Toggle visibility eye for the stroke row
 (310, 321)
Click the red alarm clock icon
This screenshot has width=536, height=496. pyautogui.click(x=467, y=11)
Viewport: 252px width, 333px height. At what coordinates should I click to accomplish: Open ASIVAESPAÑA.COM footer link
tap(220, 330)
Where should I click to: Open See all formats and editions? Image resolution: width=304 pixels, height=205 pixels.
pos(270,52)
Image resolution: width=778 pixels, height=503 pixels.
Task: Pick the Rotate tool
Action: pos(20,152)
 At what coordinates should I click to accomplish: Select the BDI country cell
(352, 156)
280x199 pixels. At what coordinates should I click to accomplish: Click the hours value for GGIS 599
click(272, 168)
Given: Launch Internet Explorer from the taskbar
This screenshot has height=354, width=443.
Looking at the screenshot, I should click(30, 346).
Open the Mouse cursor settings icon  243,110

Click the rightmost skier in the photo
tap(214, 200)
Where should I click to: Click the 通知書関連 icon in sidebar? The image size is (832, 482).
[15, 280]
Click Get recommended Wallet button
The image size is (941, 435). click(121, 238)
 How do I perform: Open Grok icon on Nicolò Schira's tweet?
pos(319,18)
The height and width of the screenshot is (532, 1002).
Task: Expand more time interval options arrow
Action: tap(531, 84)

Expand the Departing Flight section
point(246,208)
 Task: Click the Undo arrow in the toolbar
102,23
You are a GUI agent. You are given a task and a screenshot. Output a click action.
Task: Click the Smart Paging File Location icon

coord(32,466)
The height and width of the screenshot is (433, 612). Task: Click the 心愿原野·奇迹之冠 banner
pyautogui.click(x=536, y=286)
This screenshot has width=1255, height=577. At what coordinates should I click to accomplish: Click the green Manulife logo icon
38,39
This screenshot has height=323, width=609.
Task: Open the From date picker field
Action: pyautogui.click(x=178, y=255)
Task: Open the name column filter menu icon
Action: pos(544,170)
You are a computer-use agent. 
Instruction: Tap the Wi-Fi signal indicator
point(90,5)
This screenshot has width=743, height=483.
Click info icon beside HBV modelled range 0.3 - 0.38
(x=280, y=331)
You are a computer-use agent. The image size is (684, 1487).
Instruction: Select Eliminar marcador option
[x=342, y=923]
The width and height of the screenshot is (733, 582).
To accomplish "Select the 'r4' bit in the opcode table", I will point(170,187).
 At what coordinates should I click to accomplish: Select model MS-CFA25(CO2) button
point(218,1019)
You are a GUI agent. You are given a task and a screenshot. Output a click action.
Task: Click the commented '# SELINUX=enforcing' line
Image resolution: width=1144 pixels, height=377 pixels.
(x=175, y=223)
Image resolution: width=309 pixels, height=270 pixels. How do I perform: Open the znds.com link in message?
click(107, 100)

→ **Aim of the task**: Word for word, transcribe all of the material.

→ **Task answer**:
Toggle visibility eye for the stroke row
 (310, 321)
Click the red alarm clock icon
This screenshot has width=536, height=496. pyautogui.click(x=467, y=11)
Viewport: 252px width, 333px height. At what coordinates should I click to accomplish: Open ASIVAESPAÑA.COM footer link
tap(220, 330)
Where should I click to: Open See all formats and editions? Image resolution: width=304 pixels, height=205 pixels.
pos(270,52)
Image resolution: width=778 pixels, height=503 pixels.
Task: Pick the Rotate tool
Action: pos(20,152)
 At what coordinates should I click to accomplish: Select the BDI country cell
(352, 156)
280x199 pixels. At what coordinates should I click to accomplish: Click the hours value for GGIS 599
click(272, 168)
Given: Launch Internet Explorer from the taskbar
This screenshot has height=354, width=443.
Looking at the screenshot, I should click(30, 346).
Open the Mouse cursor settings icon  243,110

Click the rightmost skier in the photo
tap(214, 200)
Where should I click to: Click the 通知書関連 icon in sidebar? The image size is (832, 482).
[15, 280]
Click Get recommended Wallet button
The image size is (941, 435). click(121, 238)
 How do I perform: Open Grok icon on Nicolò Schira's tweet?
pos(319,18)
The height and width of the screenshot is (532, 1002).
Task: Expand more time interval options arrow
Action: tap(531, 84)

Expand the Departing Flight section
point(246,208)
 Task: Click the Undo arrow in the toolbar
102,23
You are a GUI agent. You are given a task and a screenshot. Output a click action.
Task: Click the Smart Paging File Location icon

coord(32,466)
The height and width of the screenshot is (433, 612). Task: Click the 心愿原野·奇迹之冠 banner
pyautogui.click(x=536, y=286)
This screenshot has width=1255, height=577. At what coordinates should I click to accomplish: Click the green Manulife logo icon
38,39
This screenshot has height=323, width=609.
Task: Open the From date picker field
Action: pyautogui.click(x=178, y=255)
Task: Open the name column filter menu icon
Action: pos(544,170)
You are a computer-use agent. 
Instruction: Tap the Wi-Fi signal indicator
point(90,5)
This screenshot has width=743, height=483.
Click info icon beside HBV modelled range 0.3 - 0.38
(x=280, y=331)
You are a computer-use agent. The image size is (684, 1487).
Instruction: Select Eliminar marcador option
[x=342, y=923]
The width and height of the screenshot is (733, 582).
To accomplish "Select the 'r4' bit in the opcode table", I will point(170,187).
 At what coordinates should I click to accomplish: Select model MS-CFA25(CO2) button
point(218,1019)
You are a GUI agent. You are given a task and a screenshot. Output a click action.
Task: Click the commented '# SELINUX=enforcing' line
Image resolution: width=1144 pixels, height=377 pixels.
(x=175, y=223)
Image resolution: width=309 pixels, height=270 pixels. How do I perform: Open the znds.com link in message?
click(107, 100)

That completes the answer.